Les lycées professionnels représentent une voie de réussite. En effet, chaque année, un bachelier sur trois est formé dans ces établissements. Par ailleurs, 80 % des élèves admis au bac pro et 27 % des bacheliers professionnels trouvent un emploi dans les trois mois suivant leur réussite à ce diplôme.

Cela dit, dans le cadre de la mission d’information sur l’orientation, que Guy-Dominique Kennel et moi-même menons actuellement, la problématique de l’enseignement professionnel revient régulièrement. Trop souvent encore, l’orientation des jeunes vers la filière professionnelle est mal perçue, mal défendue, peu recherchée. Cette orientation est trop fréquemment subie plutôt que choisie par les élèves et leurs familles. Pourtant, quand l’offre de formation en apprentissage paraît insuffisante, les jeunes sont heureux de revenir en lycée professionnel. Il convient de le remarquer, de nombreux responsables d’entreprise sont partenaires des lycées professionnels, ce qui marque bien l’ancrage du professionnel dans le tissu de l’entreprise.

À la suite de la réforme de la voie professionnelle engagée en 2009, l’orientation en fin de classe de troisième se fait désormais soit vers un baccalauréat professionnel en trois ans – au lieu de quatre ans auparavant – dès la seconde professionnelle, soit vers un CAP en deux ans, repositionné comme parcours d’accès à une première qualification après l’extinction des BEP en 2012.

Depuis la rentrée 2009, l’accès au baccalauréat professionnel en trois ans après une classe de troisième est ouvert en contrat d’apprentissage. Comme pour les jeunes sous statut scolaire, un parcours en quatre ans vers le niveau IV demeure, puisque, à l’issue d’un contrat de deux ans en CAP, les jeunes peuvent poursuivre leur formation pour obtenir un baccalauréat professionnel. Ils peuvent également préparer un brevet professionnel dans le cadre d’un contrat d’apprentissage de deux ans. Ce diplôme national atteste l’acquisition d’une haute qualification dans l’exercice d’une activité professionnelle.

Dans le cadre du débat sur l’avenir des lycées professionnels, il paraît bien évidemment nécessaire d’aborder plusieurs sujets : le devenir des formations actuelles et le développement des nouvelles formations ; la durée de la formation ; la place réservée aux savoirs généraux ; la concurrence de l’apprentissage, en particulier pour le versement de la taxe d’apprentissage ; les modalités de certification des diplômes de la voie professionnelle ; le volume nécessaire de l’offre de formation et les capacités d’accueil sur l’ensemble du territoire ; l’intégration dans des projets Erasmus et l’ouverture à l’international.
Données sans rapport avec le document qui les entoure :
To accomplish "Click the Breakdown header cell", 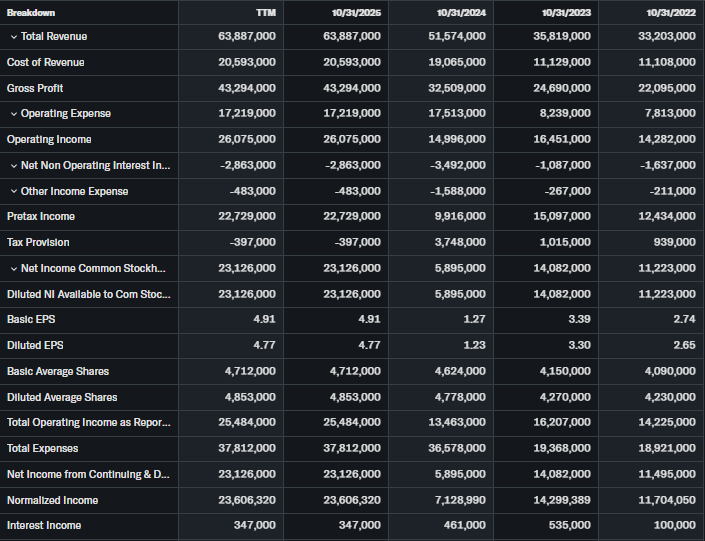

Il est certain que les cartes des formations doivent évoluer et que certaines filières doivent être développées. Je pense en particulier aux services à la personne, aux métiers de vendeurs, d’aides-soignants, d’infirmiers, de cadres administratifs, à ceux de la sécurité – tous ces métiers qui, comme l’indique une étude de France Stratégie, seront les plus porteurs d’emplois d’ici à 2020.

Madame la ministre, ce qui nous importe, c’est la réussite des jeunes. Tous les jeunes qui souhaitent se former en alternance doivent pouvoir le faire. Dans cette perspective, nous sommes persuadés que l’enseignement professionnel public sous statut scolaire, donc le lycée professionnel, doit continuer à occuper une place prépondérante dans notre système éducatif. Il convient par conséquent de rendre les lycées professionnels de plus en plus performants.

C’est pourquoi les mesures annoncées par le Président de la République, le 18 janvier dernier, à l’occasion de son discours sur l’emploi, sont les bienvenues : l’éducation nationale va créer « 500 formations nouvelles en alternance, ciblées sur les métiers pour lesquels nous savons qu’il y aura de forts besoins dans les années à venir » ; 1 000 postes d’enseignants seront créés et affectés à ces formations dès 2017.

En outre, des jumelages entre collèges d’une part, lycées professionnels et CFA, centres de formations d’apprentis, sont prévus, afin de faciliter l’insertion des jeunes.

Si le baccalauréat professionnel présente un bon taux de réussite – plus de 80 % en 2015 –, le pourcentage des jeunes en situation de décrochage scolaire qui sont issus du lycée professionnel demeure malgré tout très élevé : ceux-ci représentent aujourd’hui un tiers des décrocheurs, avec, certes, des écarts importants entre académies.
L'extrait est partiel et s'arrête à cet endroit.